Mereka pergi ke suatu tempat dimana tempat itu ada sebuah kotak surat berwarna merah dan hijau, mereka sibuk menulis surat permohonan yang akan di masukkan pada kotak post tersebut, Woo hyeon berusaha melihat permohonan yang Seul Bi tulis.
Woo Hyeon : itu artiny kau dapatkan surat ini dalam setahun, bukan secepatnya.
Seul Bi : benar-benar menarik dan romantis.
Woo Hyeon : hei! Kalau kau mau menyatakannya lakukan sekarang bukan setahun lagi. Apa maksudmu mengatakan satu tahun lagi kalau tidak sekarang?
Woo Hyeon memanggil Seong yeol yang sedang sibuk menulis surat permohonannya dan berusaha mengambil milik Seong Yeol, karena Seong Yeol cekatan memasukannya ke dalam kotak post Woo Hyeon tidak bisa meihat milik Seong Yeol, walaupun bersipat rahasia Woo Hyeon tetap ingin melihatnya. Dia juga penasaran dengan apa yang Seul BI tulis namun Seul Bi langsung melemparnya pada Seong Yeol dan Seong Yeol pun langsung memasukkannya (haha kasian Woo Hyeon tidak bisa melihat punya mereka).
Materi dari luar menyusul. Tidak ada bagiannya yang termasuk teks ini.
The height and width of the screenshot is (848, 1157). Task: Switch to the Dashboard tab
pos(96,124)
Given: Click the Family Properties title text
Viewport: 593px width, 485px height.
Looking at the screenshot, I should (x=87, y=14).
Woo Hyeon dan Seong Yeol sedang menunggu Seul Bi dari toilet, Seong Yeol khawatir takut Seul Bi tertidur lagi tanpa sepengetahuannya, Woo Hyeon langsung memegang dan merasakan jantungnnya karena jantungnya tidak terasa sakit dia yakin kalau Seul Bi tidak apa-apa, Seong Yeol penasaran kenapa Woo Hyeon bisa mengetahui dan yakin akan hal itu. Woo Hyeon pun memberitahu Seong Yeol kalau Seul Bi sakit dia juga akan merasakan sakit, Seong Yeol memikirkan apa yang Woo Hyeon beritahuakn barusan.
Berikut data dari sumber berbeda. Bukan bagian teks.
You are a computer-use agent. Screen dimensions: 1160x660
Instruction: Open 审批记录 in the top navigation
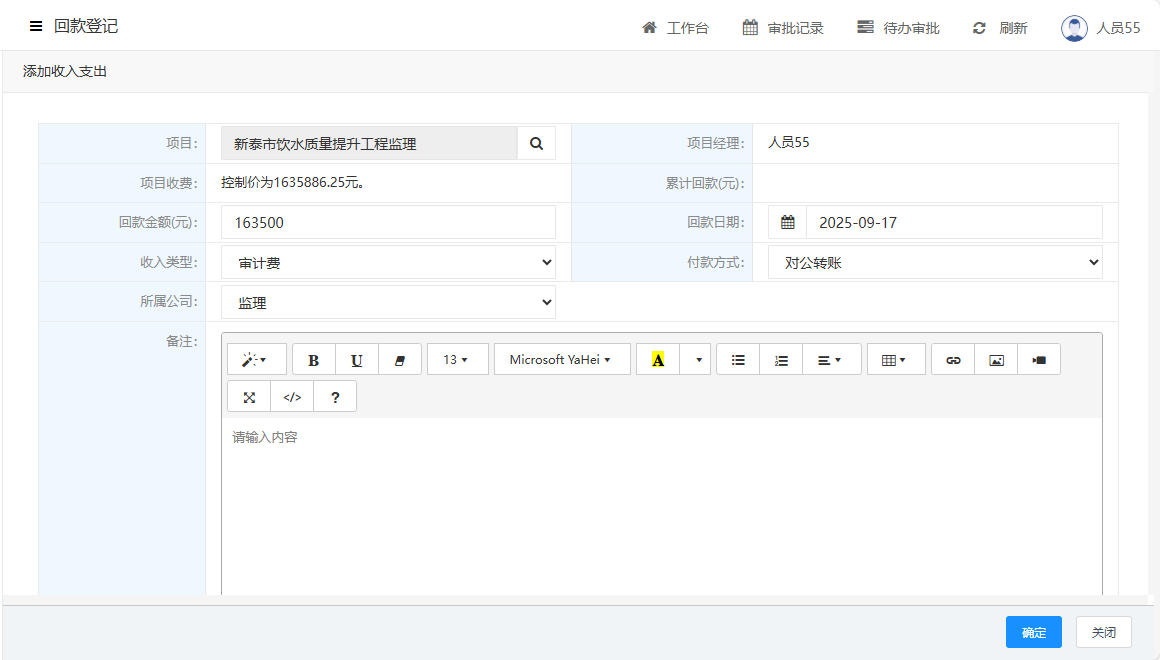tap(783, 28)
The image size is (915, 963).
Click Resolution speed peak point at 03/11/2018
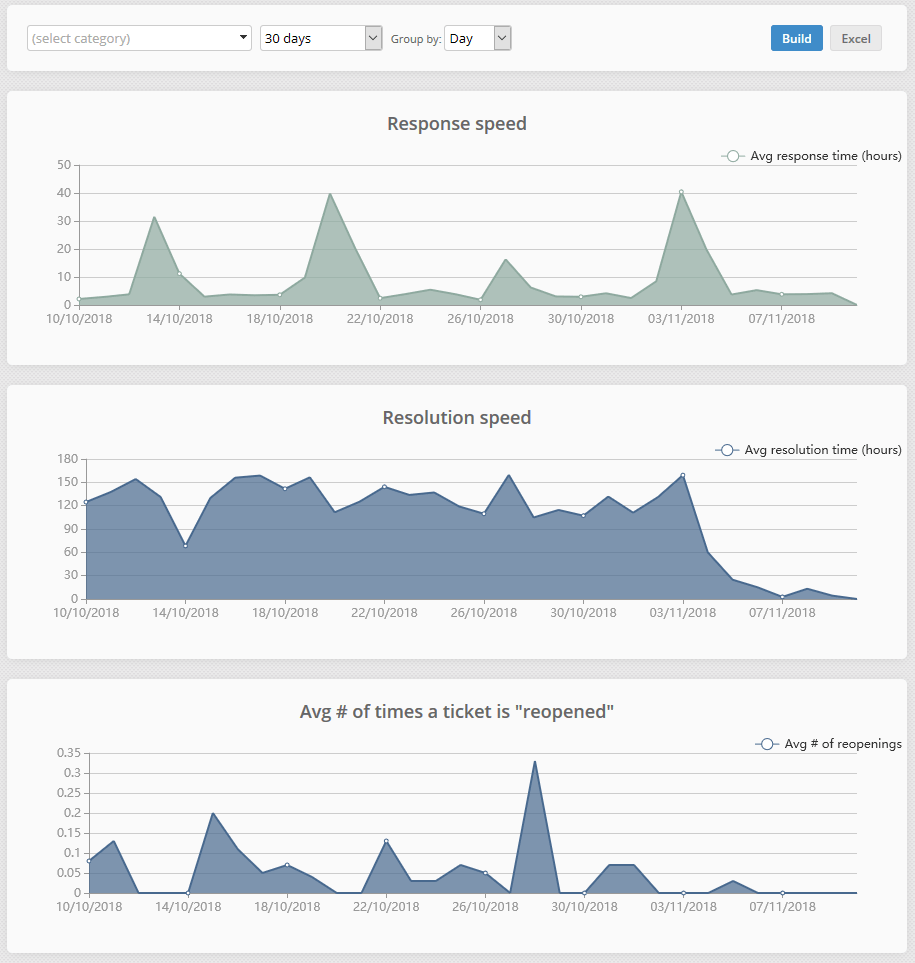pos(683,475)
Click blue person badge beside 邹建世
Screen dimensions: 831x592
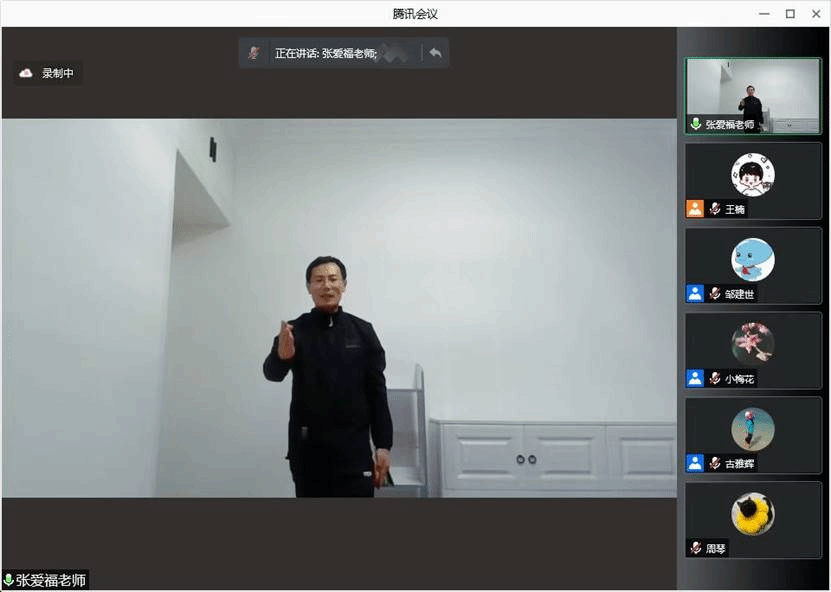click(x=695, y=294)
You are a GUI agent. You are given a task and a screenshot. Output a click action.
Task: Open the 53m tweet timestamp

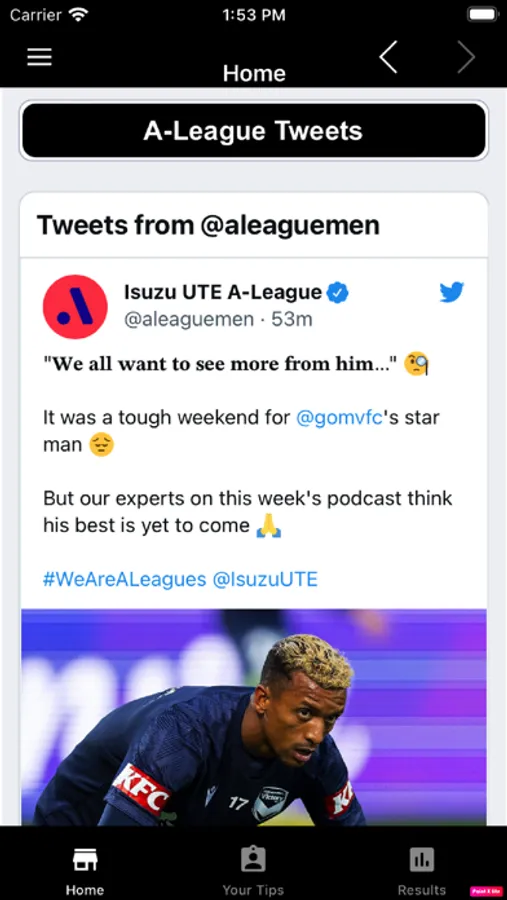pos(292,319)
Woo Hyeon : bukan kau saja yang merasa bersalah, aku juga bersalah padamu. Jadi jangan perlihatkan ekspresi seperti itu padaku, aku gak mau melihatnya.
Percakapan mereka terus berlangsung sampai membicarakan soal hari ulang tahun guru etika besok, Woo Hyeon meminta Seong Yeol untuk membujuk papanya agar pulang dan memberi kejutan pada guru etika.
Akhirnya Seul Bi kembali krena dia melihat orang-orang berfoto dan dia juga tidak mau kalah, Seul BI meminta mereka untuk berfoto bersama namun Woo Hyeon tidak mau karean tidak suka berfoto, Seong Yeol menariknya “ayo kita berfoto sebelum kau menyesal!” Seul Bi pun mengambil gambar mereka namun wajah Seul Bi terlihat pucat berbeda dengan yang lain entah petanda apa yang akan terjadi dengan Seul Bi.
Seong Yeol 


Joo Ah, Gi Soo dan Byung Hoo sedang menjaga kedai karena banyak pelanggan yang berdatangan, Gi Soo kangen dengan ocehan Seul BI yang selalu ngomel jika keinginannya terkabul, Gi Soo kesal karena dia tidak diajak senang-senang bersam mereka.
Gi Soo : kenapa kita ssibu sekali hati ini? Bisa gila lama-lama kalau sseperti ini terus.
Tiba-tiba Young Eun masuk kedai (ekhmmmm) Gi Soo terkejut dan langsung menanyakan keadaan adiknya, Gi Soo sangat senang mendengar adinya Young Eun sudah membaik.
Byung Hoo : bagus. Gi Soo benar-benar khawatir dengan keadaan adik-mu.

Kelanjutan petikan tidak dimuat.